Main results include application of the above microfluidic and computer model to study H. pylori response to the known attractant urea, and the known repellent bile acid deoxycholic acid. While it has been found that H. pylori growth is inhibited by capsaicin, it was previously unknown whether capsaicin is an attractant, repellent or otherwise impacts behaviour.

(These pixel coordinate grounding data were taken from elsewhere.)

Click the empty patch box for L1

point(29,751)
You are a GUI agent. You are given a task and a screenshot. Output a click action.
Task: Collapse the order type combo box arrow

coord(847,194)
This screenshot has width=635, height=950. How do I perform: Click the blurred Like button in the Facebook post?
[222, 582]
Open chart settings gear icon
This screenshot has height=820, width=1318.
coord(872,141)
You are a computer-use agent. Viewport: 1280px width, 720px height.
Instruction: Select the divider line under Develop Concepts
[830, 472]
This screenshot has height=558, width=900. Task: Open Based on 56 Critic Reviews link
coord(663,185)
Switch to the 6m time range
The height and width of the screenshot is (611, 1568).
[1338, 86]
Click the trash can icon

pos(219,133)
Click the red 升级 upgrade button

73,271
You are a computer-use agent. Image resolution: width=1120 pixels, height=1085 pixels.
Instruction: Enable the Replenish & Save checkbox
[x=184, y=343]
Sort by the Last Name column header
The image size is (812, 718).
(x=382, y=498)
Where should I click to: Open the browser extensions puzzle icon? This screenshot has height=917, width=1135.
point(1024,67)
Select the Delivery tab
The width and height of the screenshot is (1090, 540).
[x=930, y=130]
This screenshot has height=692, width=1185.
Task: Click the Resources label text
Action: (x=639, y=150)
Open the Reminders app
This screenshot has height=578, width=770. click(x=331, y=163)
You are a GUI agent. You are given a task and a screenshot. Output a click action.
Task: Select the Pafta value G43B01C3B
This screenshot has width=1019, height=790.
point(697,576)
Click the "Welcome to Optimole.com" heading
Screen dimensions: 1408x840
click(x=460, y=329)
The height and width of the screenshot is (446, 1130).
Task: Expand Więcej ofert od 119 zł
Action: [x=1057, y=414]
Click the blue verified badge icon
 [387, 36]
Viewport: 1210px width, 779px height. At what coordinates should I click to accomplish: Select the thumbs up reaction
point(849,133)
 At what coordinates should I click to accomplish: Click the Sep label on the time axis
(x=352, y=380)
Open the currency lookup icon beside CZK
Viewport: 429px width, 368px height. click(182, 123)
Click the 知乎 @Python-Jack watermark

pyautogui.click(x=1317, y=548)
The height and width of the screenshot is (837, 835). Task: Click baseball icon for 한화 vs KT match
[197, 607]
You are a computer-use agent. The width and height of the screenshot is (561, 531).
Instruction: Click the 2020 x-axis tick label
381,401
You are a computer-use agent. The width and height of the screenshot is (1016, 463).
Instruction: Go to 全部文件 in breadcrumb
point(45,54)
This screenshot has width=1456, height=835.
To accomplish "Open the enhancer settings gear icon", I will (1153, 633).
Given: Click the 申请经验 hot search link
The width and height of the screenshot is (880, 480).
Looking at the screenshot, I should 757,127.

Results help to address an apparent conflict between previous in vitro tests, which suggest that capsaicin inhibits H. pylori growth, and epidemiological studies which link higher capsaicin consumption with morbidity. Analysis of the fitted model suggests whether or not the H. pylori chemotactic response adapts to a background concentration. Evidence for adaptation lends support to the hypothesis that CheV are responsible for this behaviour in H. pylori.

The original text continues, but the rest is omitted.